Besides becoming the world’s richest horse race, the Pegasus Cup will offer a new business model for all of horse racing to consider. The race will be restricted to 12 horses whose owners will be required to pony up $1 million for a starter spot. In exchange, besides the purse money and the right to participate in future Pegasus World Cups, the owners will share equally in 100 per cent of the net income from pari-mutuel handle, media rights and sponsorships for the race. Additionally, owners can race, lease, contract or share a starter or sell their starting berth.
The Pegasus World Cup gained immediate credibility with the announcement that Jack Wolf, the founder and co-managing partner of Starlight Racing, will be the CEO of the Pegasus World Cup, and that Tom Ludt, a board member of the Breeders’ Cup, will assist with the marketing and coordination of the race.
By choosing Jan. 28 for the race date, Stronach conspicuously avoided a conflict with the Breeders’ Cup in the fall and the Dubai World Cup in the spring.
Stronach, now 82, has never been bashful about promoting his concept of racing, that a track should be part of a destination, not the lone attraction. That is why he built a village full of stores and restaurants around Gulfstream Park and erected the magnificent 110-foot $30 million statue of Pegasus slaying a dragon in Gulfstream Park’s north parking lot.
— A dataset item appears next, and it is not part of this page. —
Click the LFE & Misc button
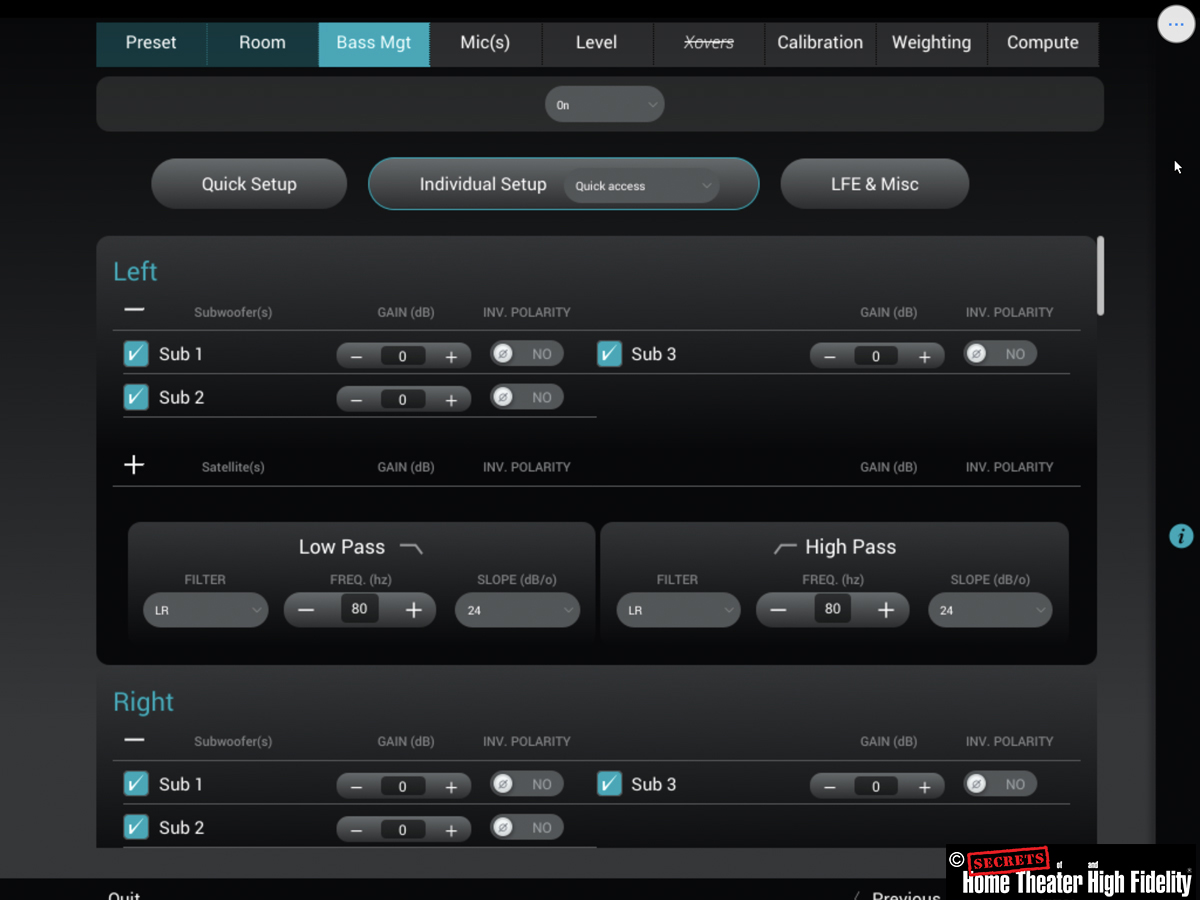1200x900 pixels. (x=874, y=184)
“It’s iconic,” Gulfstream Park president and chief operating officer Tim Ritvo, a former trainer, said. “It’s a brand. It’s a legacy that Frank says, ‘This is horse racing. This is the horse.’ At first, everybody thought, ‘What are they doing?’ Now, people stop and take pictures. It’s just a monumental thing not a lot of people would have done. Mr. Stronach is a long-term thinker and he thinks this is our brand.”
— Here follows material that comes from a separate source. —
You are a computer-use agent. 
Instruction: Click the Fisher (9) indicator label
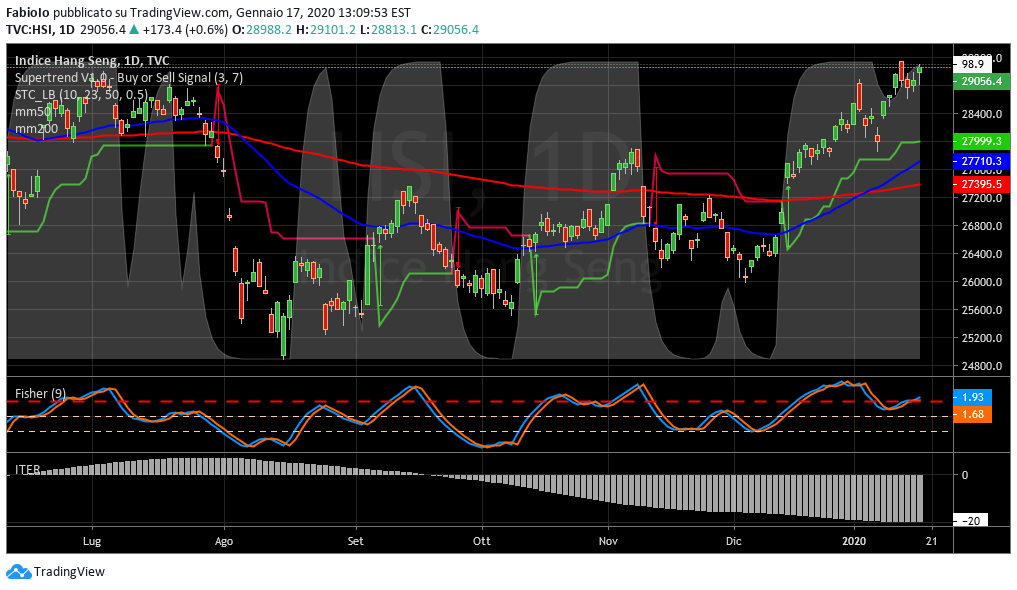pyautogui.click(x=40, y=394)
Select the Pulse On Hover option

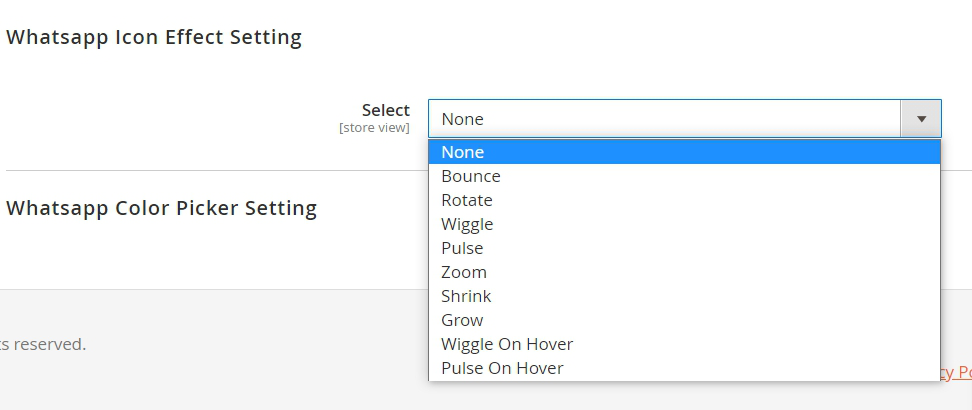click(502, 368)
It’s a brand that continues to resonate within the thoroughbred racing industry. Gulfstream Park has been the home of the Eclipse Awards the last few years, has been the annual convention site of the Permanent Disabled Jockeys Fund and the this winter played host to the Thoroughbred Owner Conference.
Now Stronach is challenging the racing establishment with a new way to showcase racing and a striking new business model to fund it. Can it work? And, if it works, can it work for other racetracks? Could it work in harness racing?
In an interview with Tom LaMarra of Blood-Horse, Bob Elliston, the chief operating officer of the Breeders’ Cup, said, “It’s the first I’ve heard of it, but Frank Stronach has put a lot of money into the business. You’d be hard-pressed to find anyone who has put that cumulative amount of capital into the business. I’m excited he continues to put his ideas forward. The devil is in the details, but I’d love to hear about new capital and ways to get eyes on the sport.”
In a welcome message on the first day of the Thoroughbred Owner Conference at Gulfstream Park, Jan. 12, Stronach introduced the concept of a Pegasus World Championship. “The basic idea is, how can racing compete with other great sports?” Stronach said. “We’ve got to make things exciting, things the press will write about. We want to tell people that love horse racing, ‘Look, we want to establish a new business.’ We would lease Gulfstream for one day and call it a new business.”
If the Pegasus World Cup debuts as planned under the watchful eye of Pegasus, it will signal the birth of a new way to conduct business in horse racing as well as a significant new way of attracting horses, fans and media to a sport in desperate need of building on the national attention generated by American Pharoah’s Triple Crown last year.